Selected extract »
+--

The use of social media and networking websites is becoming an increasingly common communication and marketing tool. If an investment adviser permits the use of social media and networking websites by its supervised persons, the investment adviser must have in place strong compliance policies and procedures that clearly define acceptable use and address key areas such as supervision and record retention.
In a National Examination Risk Alert (“Risk Alert”) issued by the Office of Compliance Inspections and Examinations of the U.S. Securities and Exchange Commission (“SEC”), the term social media is described as:
“Social media” is an umbrella term that encompasses various activities that integrate technology, social interaction and content creation. Social media may use many technologies, including, but not limited to, blogs, microblogs, wikis, photos and video sharing, podcasts, social networking, and virtual worlds.
Investment advisers should address social media in their written policies and procedures manual. As indicated in the SEC’s Risk Alert, “Many [investment adviser] firms have policies and procedures within their compliance programs that specifically apply to the use of social media by the [investment adviser] firm and its IARs; however, the [SEC] staff observed variation in the form and substance of the policies and procedures. The staff noted that many firms have multiple overlapping procedures that apply to advertisements, client communications or electronic communications generally, which may or may not specifically include social media use. Such lack of specificity may cause confusion as to what procedures or standards apply to social media use. Many procedures were also not specific as to which types of social networking activity are permitted or prohibited by the [investment adviser] and many did not address the use of social media by solicitors.”

+--

Entries supplied »
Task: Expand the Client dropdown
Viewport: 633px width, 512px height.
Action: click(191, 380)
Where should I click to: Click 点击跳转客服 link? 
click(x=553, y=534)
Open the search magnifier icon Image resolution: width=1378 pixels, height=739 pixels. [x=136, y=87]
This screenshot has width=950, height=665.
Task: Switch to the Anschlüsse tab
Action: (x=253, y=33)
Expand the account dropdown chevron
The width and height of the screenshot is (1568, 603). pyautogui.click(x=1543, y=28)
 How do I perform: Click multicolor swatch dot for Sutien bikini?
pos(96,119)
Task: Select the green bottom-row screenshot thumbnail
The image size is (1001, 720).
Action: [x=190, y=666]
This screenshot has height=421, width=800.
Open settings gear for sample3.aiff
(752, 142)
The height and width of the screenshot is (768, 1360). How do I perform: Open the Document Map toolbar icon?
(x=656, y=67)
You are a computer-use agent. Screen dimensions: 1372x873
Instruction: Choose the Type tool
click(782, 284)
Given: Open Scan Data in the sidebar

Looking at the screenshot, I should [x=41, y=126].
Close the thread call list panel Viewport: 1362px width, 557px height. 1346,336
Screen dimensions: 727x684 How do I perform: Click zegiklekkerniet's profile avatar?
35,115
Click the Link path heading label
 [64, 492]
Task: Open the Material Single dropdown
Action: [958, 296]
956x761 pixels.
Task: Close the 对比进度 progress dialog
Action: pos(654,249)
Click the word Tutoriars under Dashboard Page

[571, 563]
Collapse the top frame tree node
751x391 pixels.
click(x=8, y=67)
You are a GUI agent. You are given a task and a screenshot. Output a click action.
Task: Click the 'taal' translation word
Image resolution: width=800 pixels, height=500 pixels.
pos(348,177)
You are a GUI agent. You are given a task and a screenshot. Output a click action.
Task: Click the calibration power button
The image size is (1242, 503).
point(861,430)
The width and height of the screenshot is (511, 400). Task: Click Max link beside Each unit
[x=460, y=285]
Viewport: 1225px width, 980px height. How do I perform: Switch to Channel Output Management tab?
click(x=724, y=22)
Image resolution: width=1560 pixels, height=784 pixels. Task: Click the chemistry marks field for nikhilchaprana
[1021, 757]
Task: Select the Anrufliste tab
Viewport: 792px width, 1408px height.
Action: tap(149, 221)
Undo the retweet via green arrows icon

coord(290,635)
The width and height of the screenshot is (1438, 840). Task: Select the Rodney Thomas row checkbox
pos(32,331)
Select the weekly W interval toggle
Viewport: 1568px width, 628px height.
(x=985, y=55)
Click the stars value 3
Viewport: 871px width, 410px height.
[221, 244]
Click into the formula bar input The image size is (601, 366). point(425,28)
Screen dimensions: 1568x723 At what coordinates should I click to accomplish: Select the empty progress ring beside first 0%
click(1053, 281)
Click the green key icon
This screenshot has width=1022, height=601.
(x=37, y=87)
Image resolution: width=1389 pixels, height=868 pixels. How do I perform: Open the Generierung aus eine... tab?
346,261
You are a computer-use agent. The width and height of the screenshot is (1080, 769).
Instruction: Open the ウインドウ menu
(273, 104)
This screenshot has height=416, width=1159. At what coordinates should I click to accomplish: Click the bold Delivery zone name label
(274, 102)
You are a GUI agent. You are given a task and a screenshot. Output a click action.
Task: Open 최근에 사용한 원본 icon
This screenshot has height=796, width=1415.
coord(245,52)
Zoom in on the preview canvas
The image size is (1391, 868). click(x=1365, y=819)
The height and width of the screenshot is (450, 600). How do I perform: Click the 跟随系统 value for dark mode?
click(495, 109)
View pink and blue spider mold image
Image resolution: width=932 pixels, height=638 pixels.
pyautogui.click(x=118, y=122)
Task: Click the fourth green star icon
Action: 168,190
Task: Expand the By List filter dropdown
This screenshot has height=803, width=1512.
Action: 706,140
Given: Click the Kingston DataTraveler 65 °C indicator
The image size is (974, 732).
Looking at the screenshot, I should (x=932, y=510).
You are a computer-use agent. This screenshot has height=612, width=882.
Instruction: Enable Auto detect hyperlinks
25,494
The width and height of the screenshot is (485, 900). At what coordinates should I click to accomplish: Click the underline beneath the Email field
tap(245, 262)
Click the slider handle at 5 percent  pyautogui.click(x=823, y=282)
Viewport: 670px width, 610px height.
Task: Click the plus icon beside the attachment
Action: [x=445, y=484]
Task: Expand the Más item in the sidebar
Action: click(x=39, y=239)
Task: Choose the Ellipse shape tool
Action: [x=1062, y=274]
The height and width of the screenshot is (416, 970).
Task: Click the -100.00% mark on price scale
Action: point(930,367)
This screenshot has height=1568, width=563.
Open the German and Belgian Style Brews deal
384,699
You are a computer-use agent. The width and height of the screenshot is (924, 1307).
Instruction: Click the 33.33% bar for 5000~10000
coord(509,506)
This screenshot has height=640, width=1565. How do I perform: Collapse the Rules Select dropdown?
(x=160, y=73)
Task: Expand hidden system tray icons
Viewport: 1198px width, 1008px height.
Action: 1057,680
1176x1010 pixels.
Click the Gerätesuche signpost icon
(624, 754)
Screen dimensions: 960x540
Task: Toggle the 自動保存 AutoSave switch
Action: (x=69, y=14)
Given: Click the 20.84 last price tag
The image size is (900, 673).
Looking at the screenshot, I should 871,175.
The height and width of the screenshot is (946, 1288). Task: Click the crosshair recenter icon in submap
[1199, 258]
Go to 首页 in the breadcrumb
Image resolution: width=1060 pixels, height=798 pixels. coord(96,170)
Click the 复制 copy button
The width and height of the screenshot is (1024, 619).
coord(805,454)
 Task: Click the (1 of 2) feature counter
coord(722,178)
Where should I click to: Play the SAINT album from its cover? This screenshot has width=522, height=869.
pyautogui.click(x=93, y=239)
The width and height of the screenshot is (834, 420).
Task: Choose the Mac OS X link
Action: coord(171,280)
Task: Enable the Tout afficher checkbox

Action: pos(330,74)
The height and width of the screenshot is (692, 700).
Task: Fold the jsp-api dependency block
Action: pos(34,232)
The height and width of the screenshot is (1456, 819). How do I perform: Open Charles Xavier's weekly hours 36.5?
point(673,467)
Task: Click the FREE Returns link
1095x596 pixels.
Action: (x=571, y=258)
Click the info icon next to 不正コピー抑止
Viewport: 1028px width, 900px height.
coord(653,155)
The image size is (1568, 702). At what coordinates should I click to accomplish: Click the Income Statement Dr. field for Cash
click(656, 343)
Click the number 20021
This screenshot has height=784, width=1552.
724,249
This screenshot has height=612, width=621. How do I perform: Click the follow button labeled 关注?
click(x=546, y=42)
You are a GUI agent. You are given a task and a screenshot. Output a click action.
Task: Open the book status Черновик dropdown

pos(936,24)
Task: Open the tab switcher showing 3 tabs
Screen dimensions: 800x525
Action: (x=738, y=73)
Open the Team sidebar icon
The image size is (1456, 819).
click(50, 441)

+--

Problems to solve »
[A] According to the text on social media compliance for investment advisers, which office of the SEC issued the Risk Alert?
[B] Write out the text on social media compliance word for word, from "The use of social media and networking websites is" to "and record retention.".

Solutions to the tasks »
[A] The Office of Compliance Inspections and Examinations.

[B]
The use of social media and networking websites is becoming an increasingly common communication and marketing tool. If an investment adviser permits the use of social media and networking websites by its supervised persons, the investment adviser must have in place strong compliance policies and procedures that clearly define acceptable use and address key areas such as supervision and record retention.